(Data for review)
____

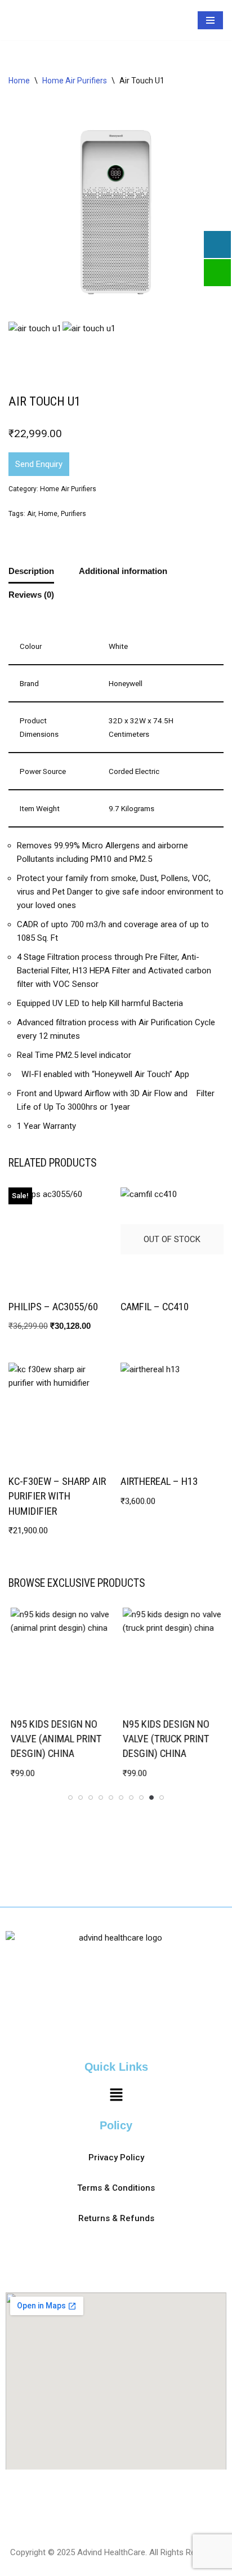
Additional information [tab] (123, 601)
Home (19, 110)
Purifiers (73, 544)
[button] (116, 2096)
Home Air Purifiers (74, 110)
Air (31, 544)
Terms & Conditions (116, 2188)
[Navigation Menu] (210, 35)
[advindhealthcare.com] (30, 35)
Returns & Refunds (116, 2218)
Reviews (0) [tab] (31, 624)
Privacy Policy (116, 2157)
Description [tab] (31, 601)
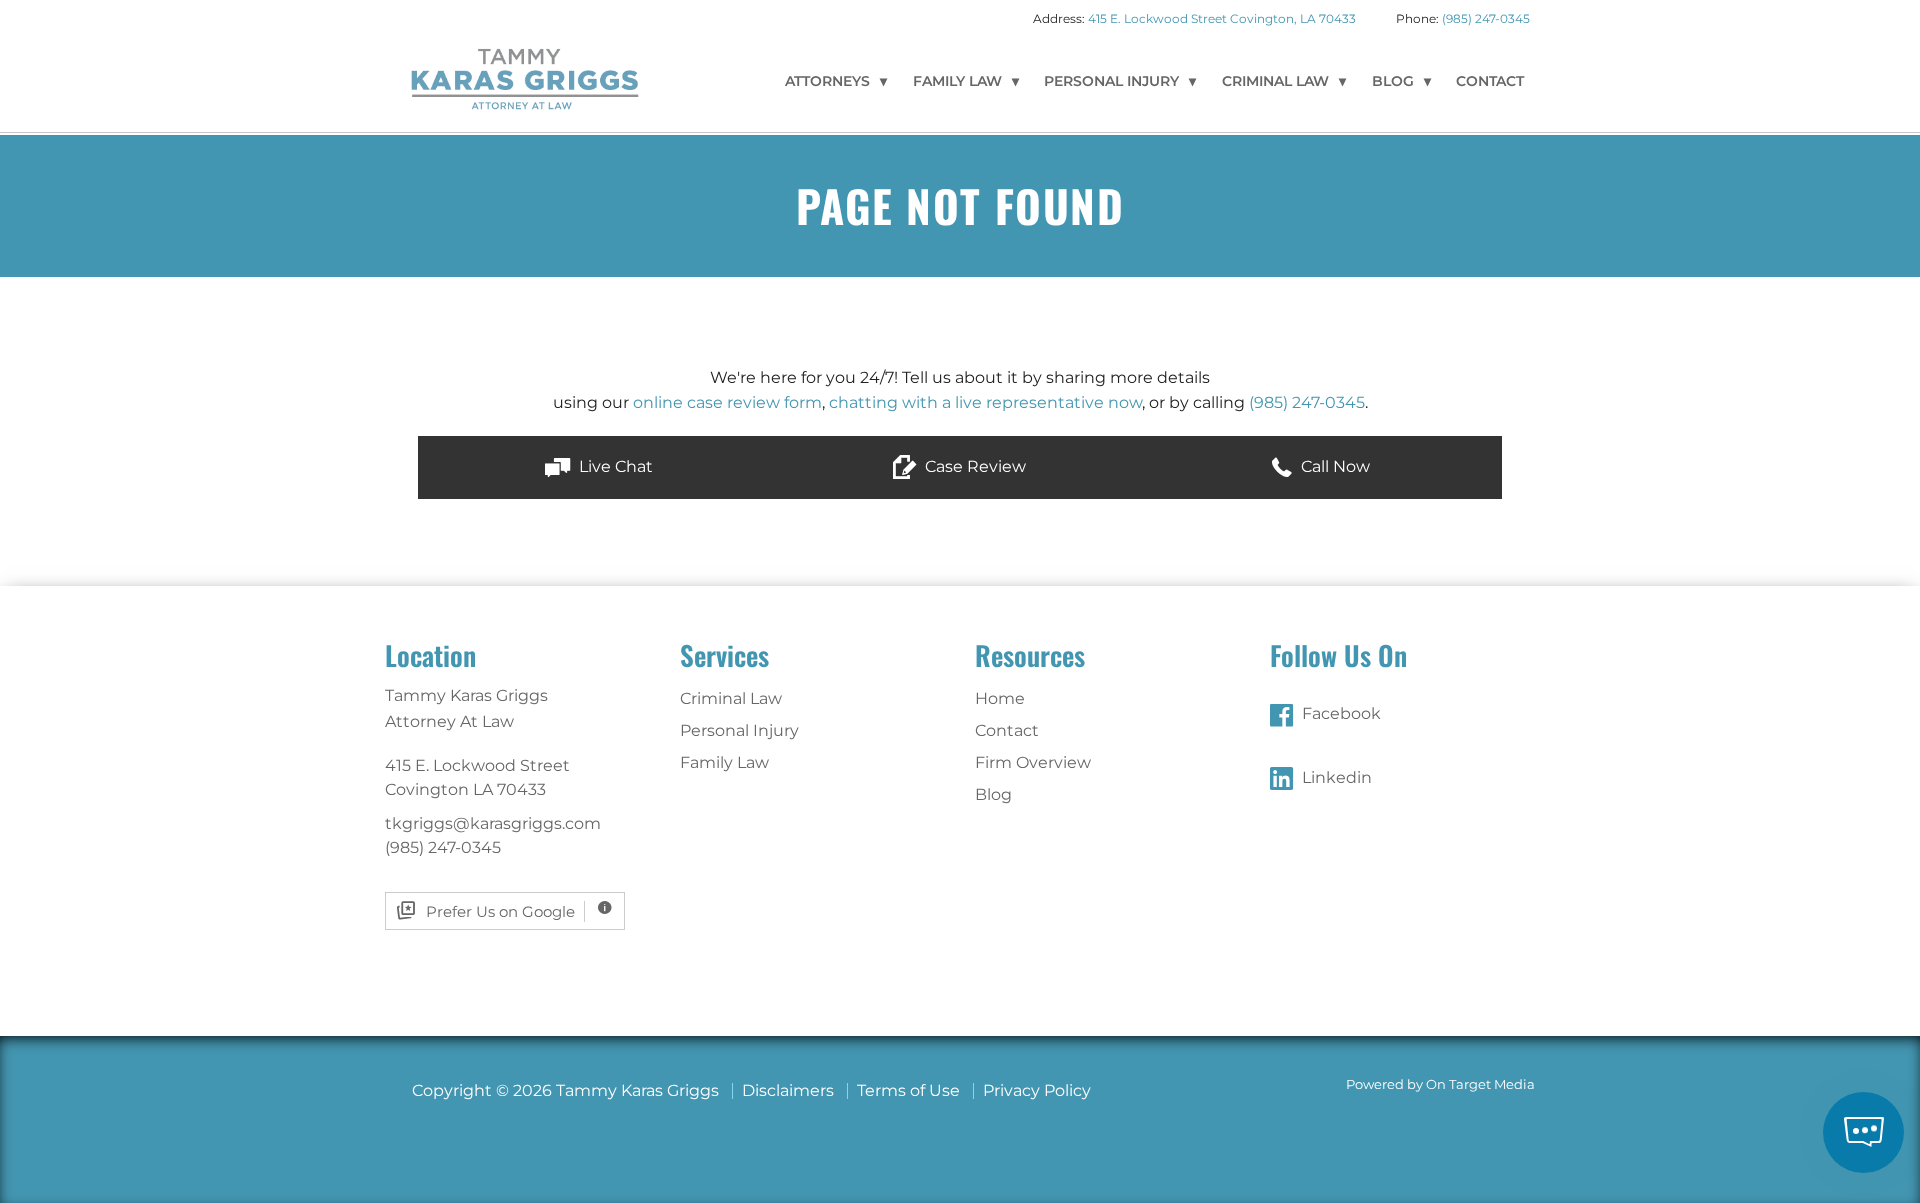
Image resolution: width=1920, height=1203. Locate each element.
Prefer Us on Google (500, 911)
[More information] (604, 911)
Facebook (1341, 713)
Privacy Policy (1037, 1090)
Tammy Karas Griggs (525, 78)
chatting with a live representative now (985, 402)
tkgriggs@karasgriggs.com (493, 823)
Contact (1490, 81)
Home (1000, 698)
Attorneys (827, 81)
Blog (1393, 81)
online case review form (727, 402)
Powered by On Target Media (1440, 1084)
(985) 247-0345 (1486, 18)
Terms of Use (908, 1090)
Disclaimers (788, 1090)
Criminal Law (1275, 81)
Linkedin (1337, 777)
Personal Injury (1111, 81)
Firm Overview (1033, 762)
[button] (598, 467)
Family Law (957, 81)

____

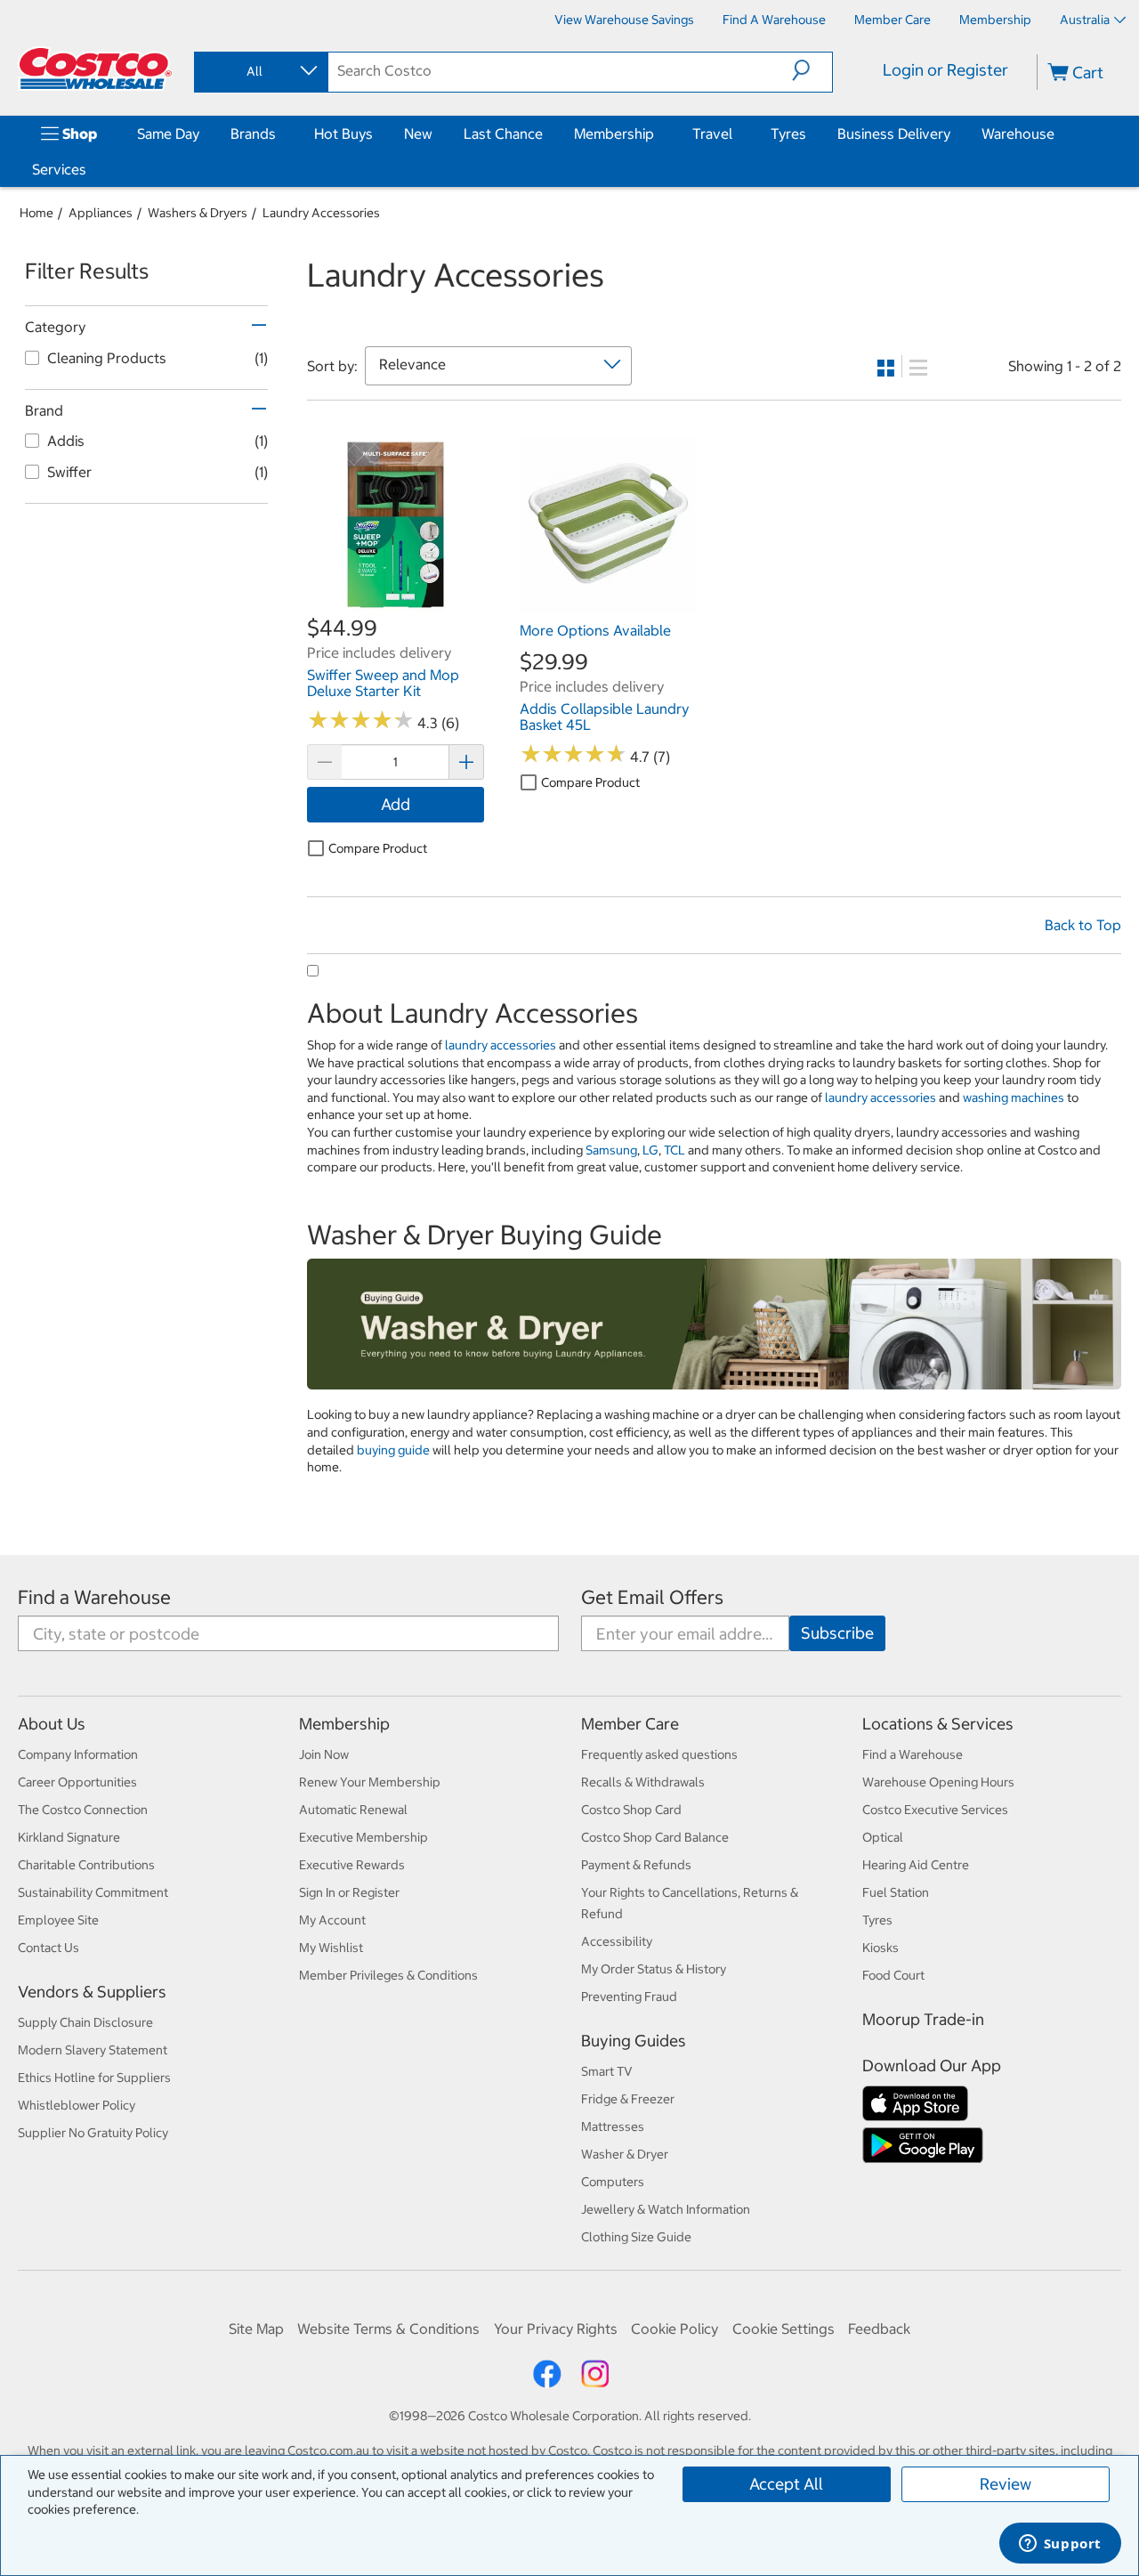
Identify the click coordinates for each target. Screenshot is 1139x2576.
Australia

____

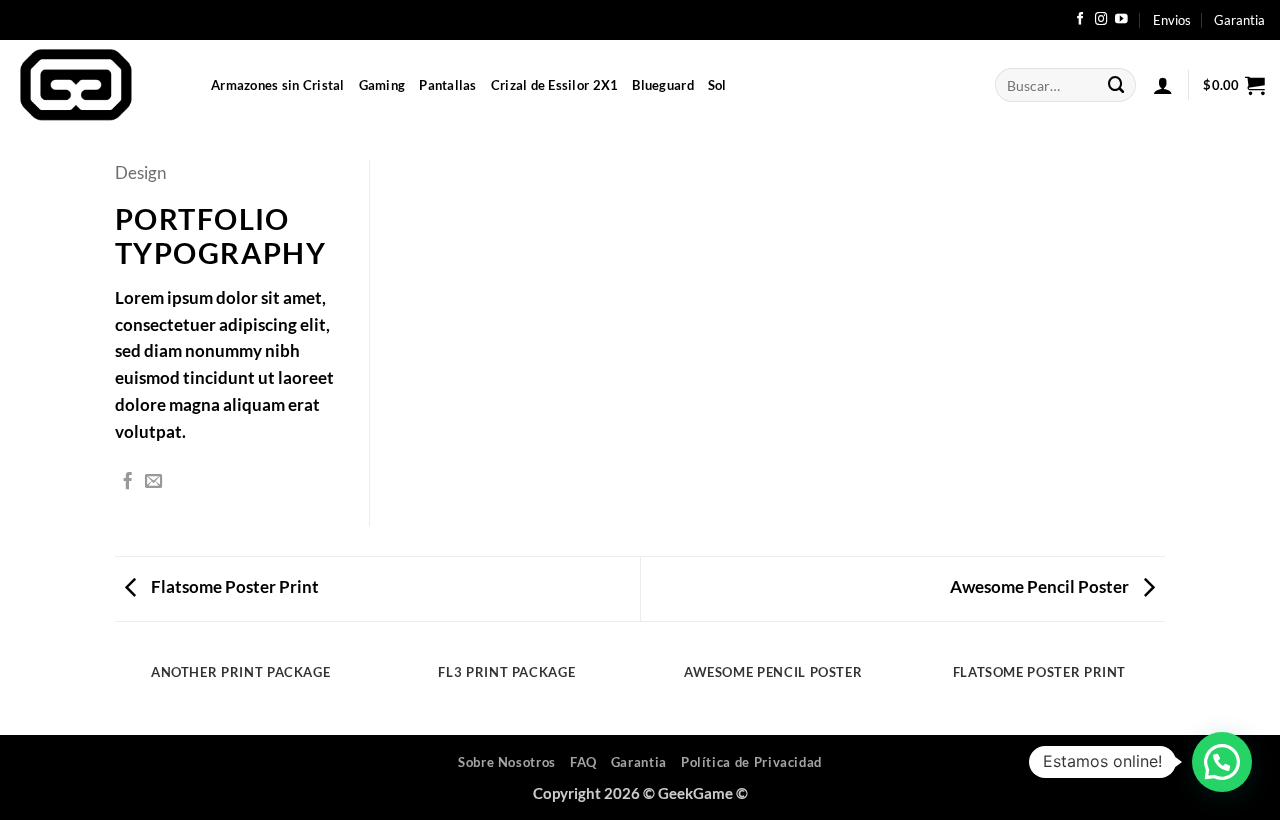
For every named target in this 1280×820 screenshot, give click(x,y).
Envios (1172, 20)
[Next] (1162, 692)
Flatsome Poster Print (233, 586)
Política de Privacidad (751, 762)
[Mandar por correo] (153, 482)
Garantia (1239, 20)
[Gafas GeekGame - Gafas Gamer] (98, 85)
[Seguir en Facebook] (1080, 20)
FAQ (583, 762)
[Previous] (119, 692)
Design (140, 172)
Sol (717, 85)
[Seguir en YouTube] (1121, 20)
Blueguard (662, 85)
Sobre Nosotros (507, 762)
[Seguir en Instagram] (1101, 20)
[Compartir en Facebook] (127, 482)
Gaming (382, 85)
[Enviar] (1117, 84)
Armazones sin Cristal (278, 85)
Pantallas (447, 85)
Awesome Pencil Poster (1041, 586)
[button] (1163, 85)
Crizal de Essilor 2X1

____

(What you need to do)
For the string "each", return every line of the data where it appears.

(Written answer)
Image resolution: width=1920, height=1203. Locate each element.
Identify the click coordinates for each target. Screenshot is 1139x2576.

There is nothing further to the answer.